Née l'été dernier de la fusion entre la société de collecte Thomas Sud-Ouest (TSO), filiale du groupe Agridis-Holdis, et la spécialiste en agrofournitures Semences et conseils, TS Agri connaît déjà une belle montée en puissance. « Semences et conseils était adhérente d'Agridis pour ses achats de produits phytos et de semences, explique Nicolas Molinero, le directeur de TS Agri. En 2010, son créateur partait à la retraite et n'avait pas de successeur. C'est donc tout naturellement qu'il a proposé à Agridis de reprendre son entreprise. De mon côté, j'avais créé Thomas Sud-Ouest en 2011 avec Agridis-Holdis. Les deux structures étaient complémentaires et voisines, et avaient une centaine de clients en commun. Il nous a semblé pertinent de les faire fusionner, en une seule entité bien identifiée, pour proposer une offre globale. »

-- -- --

** EXERCICES À FAIRE **
**1)** Selon le texte sur la naissance de TS Agri, en quelle année Thomas Sud-Ouest a-t-elle été créée ?
**2)** Rédigez la suite du texte sur la fusion qui a donné naissance à TS Agri.
Le matériel qui vient ensuite n'est d'aucune utilité ici.

** EXTRAITS DU MATÉRIEL **
-- -- --

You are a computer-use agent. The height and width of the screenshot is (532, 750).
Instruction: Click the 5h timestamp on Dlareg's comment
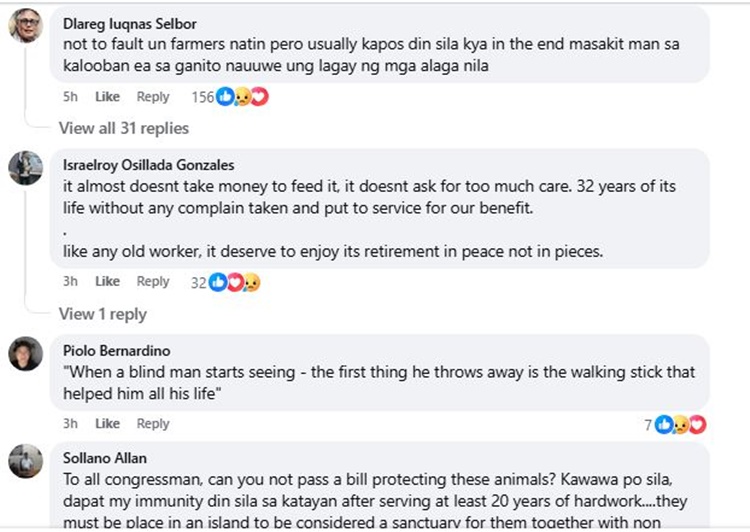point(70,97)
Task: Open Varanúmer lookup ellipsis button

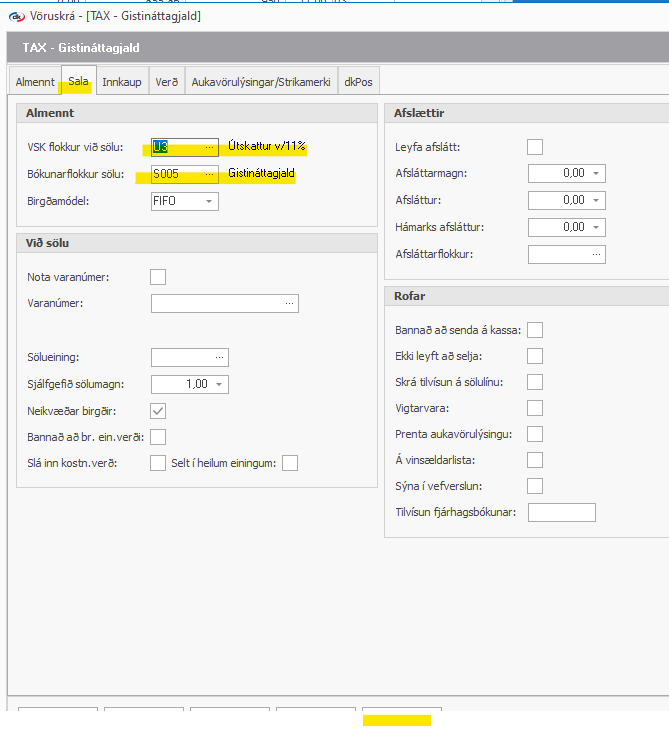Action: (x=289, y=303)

-- -- --

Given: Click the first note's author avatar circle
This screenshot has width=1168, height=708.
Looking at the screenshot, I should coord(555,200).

-- -- --

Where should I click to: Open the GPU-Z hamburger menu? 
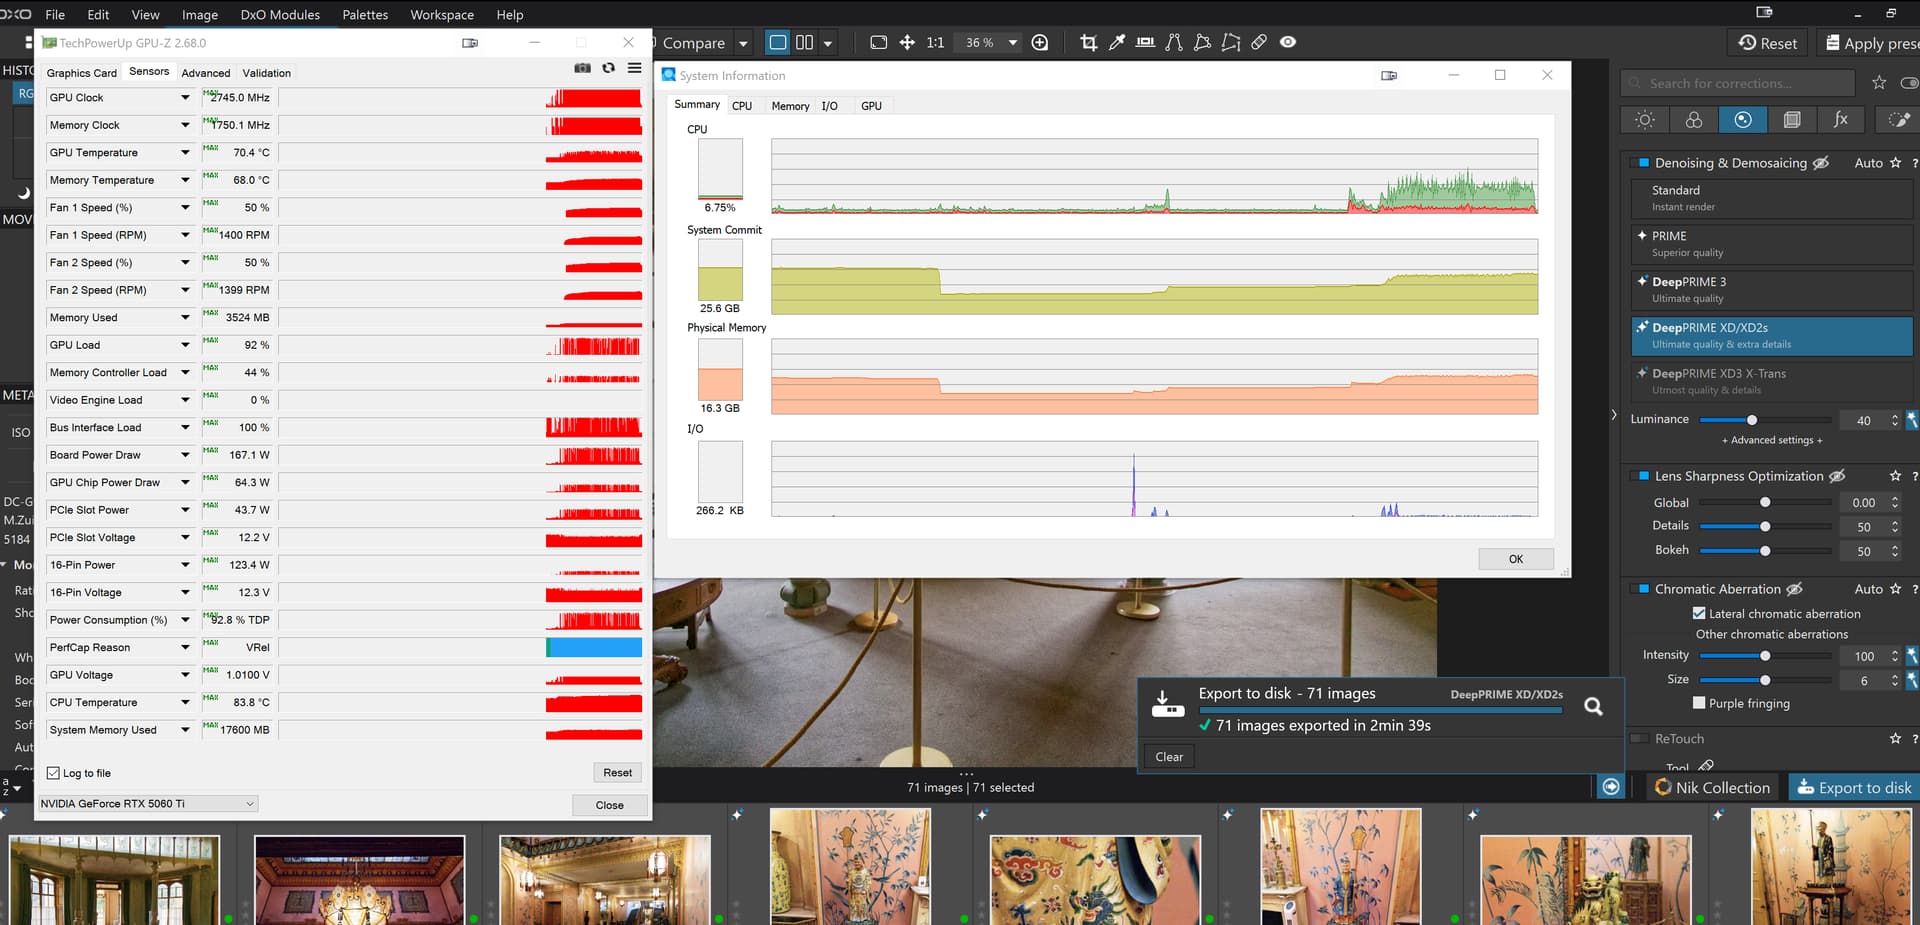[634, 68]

-- -- --

** CORRIGÉ **
**1)** En 2011.

**2)**
Installée à l'entrée de Verfeil (Haute-Garonne), à l'Est de Toulouse, l'entreprise a collecté 50 000 t de céréales et d'oléagineux sur la campagne 2012, alors que Thomas Sud-Ouest ne représentait que 28 000 t l'année précédente. Elle a également vendu pour 4,2 M€ d'agrofournitures, tandis que Semences et conseils avait réalisé 3,4 M€ de chiffre d'affaires en 2011-2012.
Pas d'outil de stockage
« Dans notre secteur géographique, les coopératives agricoles sont en position de quasi-monopole, reprend Nicolas Molinero, qui a lui-même travaillé, pendant onze ans, dans une grande coopérative du Sud-Ouest. Or, un certain nombre de producteurs recherchent une autre relation avec leurs partenaires, en termes de conseils comme de produits ou de performance logistique. Il y a très clairement une opportunité à saisir, pour leur proposer une alternative. » TS Agri, qui regroupe déjà plus de quatre cents clients ne possède pas de silo, mais stocke les céréales collectées sur des sites appartenant à des partenaires, le plus souvent agriculteurs, avec lesquels elle signe des contrats de prestation. « Beaucoup possèdent des équipements qu'ils n'utilisent pas en totalité, précise le directeur. D'autres désirent investir dans des cellules de stockage et demandent à travailler avec nous. Nous sommes régulièrement sollicités. »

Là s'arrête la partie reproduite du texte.